Based on a recent, in-depth study of SOX activities Wilhide conducted, upwards of 90% of direct reports were being asked to sign roll-up statements. “I’m sure the people signing it are not thrilled about signing it,” she said. “I have heard that.”
And this means, that you, the CIO, are now more likely than ever to find yourself in front of a jury, said Dave Anderson, a partner at Pillsbury Winthrop Shaw Pittman.
“What SOX has done is toughen (existing) statutes,” he said. “The whole environment now has created much more of an impetus for people bringing these type of cases.”
Since its passage in 2002 and the subsequent establishment that summer of the President’s Corporate Fraud Taskforce (which handles all cases of corporate fraud), more than 693 fraud convictions or guilty pleas have been secured in 577 separate cases involving 1299 individuals.
What happened prior to establishment of the CFTF is hard to determine since the DOJ was unable to make those numbers available.
But, according to the Securities and Exchange Commission, in the three years prior to the passage of SOX, the SEC (which does not bring criminal charges against corporations or individuals but civil actions) reported only 292 “Issuer Financial Disclosure Actions” (or, in layman’s terms, “creative accounting” actions).
Since 2002, and the passage of SOX, that number jumped significantly to 490, a 40% increase.
Now, while this increase cannot be directly linked to SOX, it is a safe bet that the two are related, said Anderson. “Prosecutors take on cases they know the public is interested in and, right now, the public is interested in white-collar crime.”
As the CIO, this increases your legal risk even though, ultimately, what transpires at the hands of the SEC or district attorney may have nothing to do with SOX and everything to do with being high-profile, said Brian Socolow, a partner at Loeb & Loeb.

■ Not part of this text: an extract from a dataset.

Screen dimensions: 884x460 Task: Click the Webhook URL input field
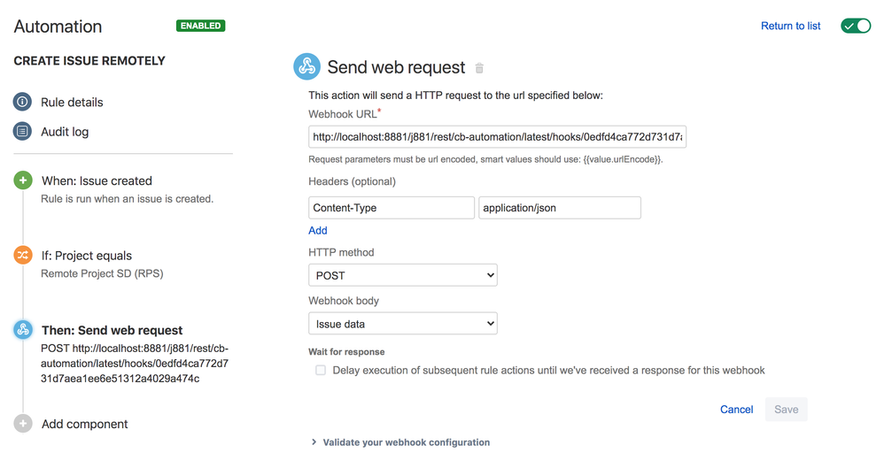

“Because of the much greater degree of scrutiny, the CIO or anyone involved in that (financial) process could potentially be liable to some type of fraud charge by the SEC or others,” he said. “So, to that extent, yes (the CIO’s) liability is increased but that is separate from any additional liability under SOX.”
In other words, the anti-fraud statutes already on the books are more than enough to bring charges against wayward corporate executives.
So the question of the day for CIOs, since they are ultimately responsible for the systems and infrastructure that generate the financial reports the CFO and CEO sign off on, is how culpable are they for another’s mistake or worse, subterfuge?
While no CIO has been implicated to date under SOX, ignorance, as the expression goes, is no excuse for breaking the law. With that being the case, it’s a safe bet that a trip down the hall to legal might be in order.
“More prosecutors are bringing more white collar cases then ever before,” concludes Anderson. “And although it’s primarily CEOs and CFOs, CIOs should expect that all c-level officers are within the scope of this renewed effort.”